Gott mit Uns

di  LaPadrina

 

 

 

 

  Sono lì, tra le lenzuola di seta nere confuse nel pizzo dell’autoreggente.
Con la coda dell’occhio guardo lo specchio, cercando me.
Quei capelli lunghissimi, biondi, che m’accarezzano il corpo.
Quelle gambe di burro, velate di nero, che si concludono in un tacco di pelle.
Giro nervosamente la caviglia, mentre vedo il tuo corpo nudo diventare tedesco.

Solo un attimo: ti vesti come se io non fossi lì.
Poggi la giacca della divisa sul letto, così pantaloni a sbuffo, i lacci neri degli sbuffi, la cintura di cuoio, la fondina e la pistola.
Ti metti di fronte allo specchio, col tuo sguardo fiero.
Sento quanto sei carnefice.
Lo sento addosso, mi inizia a bruciare la pelle.
I miei polsi e le mie caviglie sembrano calamite: si avvicinano sempre più.
E quei pantaloni verdi ti sfilano addosso, così bene come solo le mie mani.
Larghi sulle cosce, stretti sui polpacci.
Allacci quella giacca.
La cintura si appoggia sui ganci.
Sei irrevocabile.
Sì, sei tu.
Prendi la croce di ferro e te l’appunti al collo.
Sento una stretta alla gola.
Vieni, Polina.

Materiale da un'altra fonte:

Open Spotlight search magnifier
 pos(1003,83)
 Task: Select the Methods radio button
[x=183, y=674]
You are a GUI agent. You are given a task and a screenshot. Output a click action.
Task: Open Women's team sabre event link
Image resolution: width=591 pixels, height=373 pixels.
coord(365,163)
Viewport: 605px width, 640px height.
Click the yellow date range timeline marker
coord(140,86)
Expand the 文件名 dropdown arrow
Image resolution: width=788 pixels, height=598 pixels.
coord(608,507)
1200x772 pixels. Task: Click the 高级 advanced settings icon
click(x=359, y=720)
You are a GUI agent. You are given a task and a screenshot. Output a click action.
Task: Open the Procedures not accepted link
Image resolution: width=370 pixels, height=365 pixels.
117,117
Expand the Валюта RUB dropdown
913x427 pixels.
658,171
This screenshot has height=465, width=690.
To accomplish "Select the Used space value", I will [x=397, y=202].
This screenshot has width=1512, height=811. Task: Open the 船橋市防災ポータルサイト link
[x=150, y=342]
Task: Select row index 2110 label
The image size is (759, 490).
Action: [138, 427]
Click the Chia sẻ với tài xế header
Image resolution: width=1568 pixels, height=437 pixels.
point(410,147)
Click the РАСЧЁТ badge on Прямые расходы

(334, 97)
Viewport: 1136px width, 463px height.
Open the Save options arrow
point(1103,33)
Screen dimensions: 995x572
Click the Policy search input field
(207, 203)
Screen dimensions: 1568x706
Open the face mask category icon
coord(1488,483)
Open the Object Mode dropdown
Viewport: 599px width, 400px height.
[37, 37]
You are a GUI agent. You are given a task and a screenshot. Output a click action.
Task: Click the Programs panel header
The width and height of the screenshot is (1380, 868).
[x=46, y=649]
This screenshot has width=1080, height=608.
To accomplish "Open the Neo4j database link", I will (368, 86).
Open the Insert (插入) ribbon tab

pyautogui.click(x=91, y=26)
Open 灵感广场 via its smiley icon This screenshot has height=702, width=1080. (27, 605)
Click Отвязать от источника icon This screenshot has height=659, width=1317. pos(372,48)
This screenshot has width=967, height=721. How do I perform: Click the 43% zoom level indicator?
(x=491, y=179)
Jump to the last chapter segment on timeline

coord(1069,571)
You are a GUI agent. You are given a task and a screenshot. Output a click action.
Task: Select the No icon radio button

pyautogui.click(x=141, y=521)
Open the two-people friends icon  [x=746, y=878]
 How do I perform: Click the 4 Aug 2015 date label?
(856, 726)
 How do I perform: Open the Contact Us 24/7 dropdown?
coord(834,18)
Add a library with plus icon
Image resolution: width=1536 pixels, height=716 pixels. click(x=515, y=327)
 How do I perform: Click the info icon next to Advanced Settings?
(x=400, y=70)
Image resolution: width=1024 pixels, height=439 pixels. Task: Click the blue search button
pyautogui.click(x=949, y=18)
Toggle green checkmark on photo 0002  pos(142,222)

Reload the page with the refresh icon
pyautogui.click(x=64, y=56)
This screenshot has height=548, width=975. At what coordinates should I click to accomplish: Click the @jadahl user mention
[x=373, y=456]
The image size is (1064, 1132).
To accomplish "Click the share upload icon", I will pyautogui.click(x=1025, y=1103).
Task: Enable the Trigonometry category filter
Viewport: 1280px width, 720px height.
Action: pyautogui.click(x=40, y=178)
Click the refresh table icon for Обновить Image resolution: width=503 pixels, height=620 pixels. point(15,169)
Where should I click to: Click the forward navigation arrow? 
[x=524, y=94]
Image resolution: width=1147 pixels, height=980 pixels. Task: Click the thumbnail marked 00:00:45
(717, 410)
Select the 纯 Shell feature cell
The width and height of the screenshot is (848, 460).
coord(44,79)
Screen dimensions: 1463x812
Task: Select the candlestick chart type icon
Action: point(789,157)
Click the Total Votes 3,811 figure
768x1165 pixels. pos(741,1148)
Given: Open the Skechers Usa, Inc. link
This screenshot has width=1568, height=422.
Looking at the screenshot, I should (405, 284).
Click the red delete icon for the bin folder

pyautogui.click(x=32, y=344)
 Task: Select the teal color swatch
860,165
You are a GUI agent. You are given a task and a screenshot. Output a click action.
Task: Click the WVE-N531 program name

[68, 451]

Così mi dici.
Prendi gli stivali e me li metti in mano.
Borotalco.
Calze e cuoio.
Neri, scheggiati.
Vissuti.
Pieni di te.

Mi accorgo solo ora quanto tu sia un bastardo nazista.
Con quell’aria sempre calma, imperturbabile.
Sorridi anche, a volte.
Quella tua crudeltà prende possesso del volto.
Il canto tedesco è assordante.
Ora è troppo tardi per qualsiasi cosa.
Sfili le manette pesanti e vecchie dal cuoio.
Sento la prigionia scorrermi addosso.
“Bastardo nazista”, ripenso.
E così mi attacchi alla sbarra di ferro in alto.
Mi urli qualcosa in tedesco ed il mio corpo inizia ad essere pesante.
Non c’è scampo.

Mi lasci lì, di spalle.
Percepisco del ferro sbattere.

Mi nutro del tuo piacere sadico, ora.
Solo qualche minuto prima t’avevo detto quanto vorrei usarti quel cane addosso.
T’avevo detto che era il mio cane.
Così leggero.
Da non vederne mai la fine.
Tu avevi sorriso.
Ed ora quel sorriso mi spezzava le ossa.
Appena ti giravi ti battevo.
E tu mi guardavi sereno.
Ora capisco perché.
Ora capisco cosa mi accadrà.

Il tacco dei tuoi stivali è sempre più vicino.

Chiudo gli occhi, per un attimo.
Ora ricordo quell’uomo in ginocchio, davanti a me.
Ricordo quell’uomo baciarmi il pizzo dell’autoreggente.
Ricordo quell’uomo che aveva l’appartenenza sulle labbra.
Ricordo l’urlo disperato di quell’uomo che mi chiedeva di farlo arrendere.
Senza condizioni.
E ricordo me, che avrei voluto farti mio.
Farti assaggiare il mio dominio.
Amaro come il miele.
Non potevo, però: c’era ancora una parte della tua mente che mi sfuggiva.
Dovevi liberarti del futuro.
Del peso del futuro.
Ed io dovevo attendere.

Prima per caso i nostri occhi si sono incrociati.
Ci ubriacavamo di silenzio.
Sei molto meno libero di ieri. Molto di più di domani.
E ti stai abituando ad essere felice.
Senza sentirti in colpa.
Senza pensare a quello che ci sarà dopo la felicità.
Ed io mi nutro di questo saperti aspettare.

Sei forte, penso.
Il ticchettio di stivali e tacchi è sempre più vicino.
Sento vibrare l’ultimo passo prima che la lana della tua divisa accarezzi il mio corpo.

Ora so che non c’è nulla che non potrei sopportare, per te.